I am re-constructing spatio-temporal cuboids of 3-dimensional size with width and height equal to 32 and depth equal to 20. I am using Conv3d layers in my autoencoder architecture.
So my input shape is 32x32x20, which I am reducing to size 2048, and then reconstructing it back to 32x32x20.
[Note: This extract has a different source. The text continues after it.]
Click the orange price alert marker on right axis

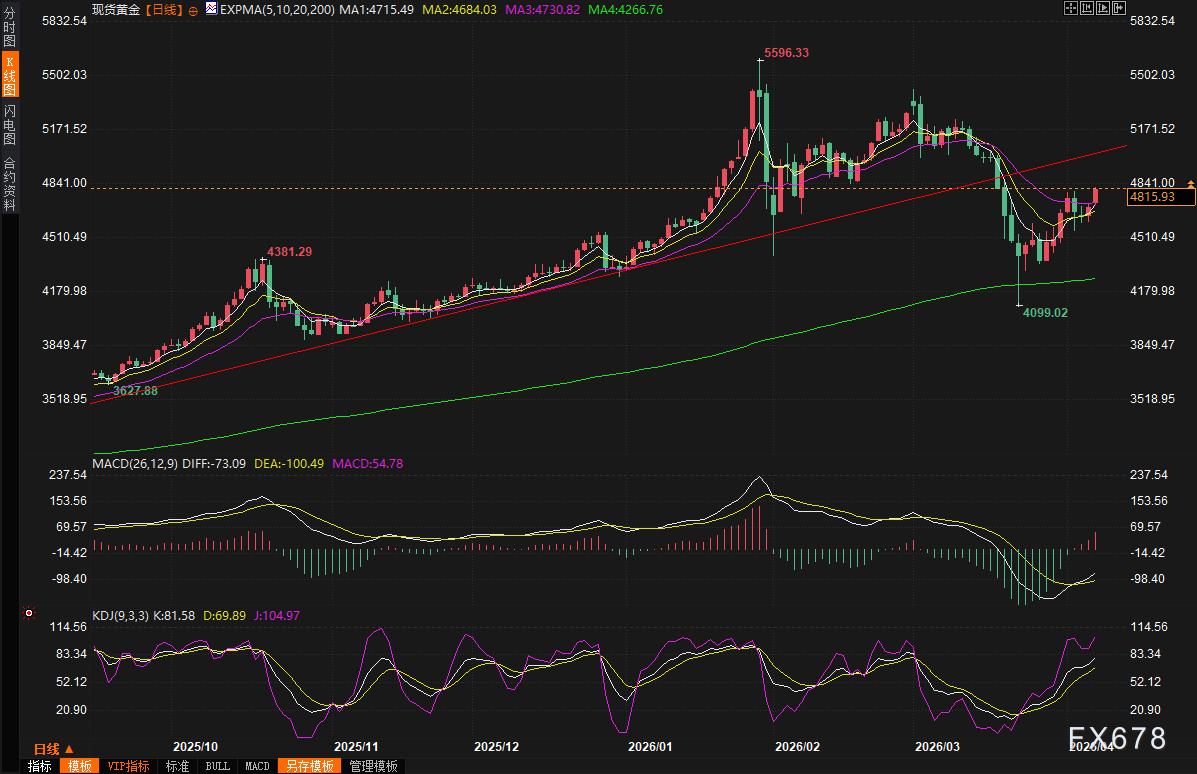click(x=1191, y=184)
The MSE loss of the model has nice convergence even though the reconstruction is just noise.
My encoder architecture:
----------------------------------------------------------------
Layer (type) Output Shape Param #
================================================================
Conv3d-1 [-1, 64, 20, 32, 32] 5,248
AvgPool3d-2 [-1, 64, 10, 16, 16] 0
Conv3d-3 [-1, 128, 10, 16, 16] 221,312
AvgPool3d-4 [-1, 128, 5, 8, 8] 0
Conv3d-5 [-1, 256, 5, 8, 8] 884,992
AvgPool3d-6 [-1, 256, 2, 4, 4] 0
Conv3d-7 [-1, 512, 2, 4, 4] 3,539,456
AvgPool3d-8 [-1, 512, 1, 2, 2] 0
My decoder architecture:
----------------------------------------------------------------
Layer (type) Output Shape Param #
================================================================
Interpolate-1 [-1, 512, 2, 4, 4] 0
Conv3d-2 [-1, 256, 4, 4, 4] 3,539,200
Interpolate-3 [-1, 256, 8, 8, 8] 0
Conv3d-4 [-1, 128, 10, 8, 8] 884,864
Interpolate-5 [-1, 128, 20, 16, 16] 0
Conv3d-6 [-1, 64, 20, 16, 16] 221,248
Interpolate-7 [-1, 64, 40, 32, 32] 0
Conv3d-8 [-1, 3, 40, 32, 32] 5,187
Conv3d-9 [-1, 3, 20, 32, 32] 246
My reconstruction code:
from mpl_toolkits.axes_grid1 import ImageGrid
# recon_batch is the last batch of the autoencoder output.
# recon_batch has shape (batch_size, 3, 20, 32, 32)
recon_batch = recon_batch.permute(0, 2, 3, 4, 1) # new shape = (batch_size, 20, 32, 32, 3)
recon_batch = recon_batch.detach().cpu()
recon_batch_numpy = recon_batch.detach().cpu().numpy()
for k in range(3): # K=3 because I want to display 3 frames
fig = plt.figure(figsize=(4., 4.))
grid = ImageGrid(fig, 111,
nrows_ncols=(4, 4),
axes_pad=0.1,
)
images = [recon_batch_numpy[i][k] for i in range(16)] # 16 because Original Image is of size (128x128), when I make 32x32 patches, 16 sub frames are formed
for ax, im in zip(grid, images):
ax.imshow((rgb2gray(im) * 255).astype(np.uint8), cmap='gray', vmin=0, vmax=255)
name = str(num_epochs) + 'th_figure_' + str(k)
plt.savefig(name)
Original input image(actual cuboids of size 32x32x20, the image is reconstructed by taking the first frame for depth 0 of each such cuboid):
The reconstructed output image:
The loss starts around 10,000 and converges around 200.